BUSINESS activity in Britain fell for the third consecutive month last month, with economists warning of recession.
The S&P Global/CIPS flash services business activity index dipped to 49.2 from 49.3 in September, falling for the third month in a row.
Chris Williamson, chief business economist at S&P Global Market Intelligence, said: ‘The UK economy continued to skirt with recession in October, as the increased cost of living, higher interest rates and falling exports were widely blamed on a third month of falling output.’
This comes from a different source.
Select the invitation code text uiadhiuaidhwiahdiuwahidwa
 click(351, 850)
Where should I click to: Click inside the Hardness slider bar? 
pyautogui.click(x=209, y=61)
Sarah Coles, head of finance at investment firm Hargreaves Lansdown, said: ‘The UK needs to prepare for more difficult times ahead. This isn’t the agony of a collapsing jobs market: it’s the chronic malaise of an economy growing gradually weaker.’
As the UK economy teeters on the brink of collapse, panic is setting in, with Britain’s biggest ‘wealth manager’, St James’s Place, blocking withdrawals from its £924m property fund.
Tom Bell, director of investments at St James’s, said on Monday: ‘We have taken this step to protect the interests of clients. This action is also aimed at preventing the challenge of having to sell properties quickly to generate cash.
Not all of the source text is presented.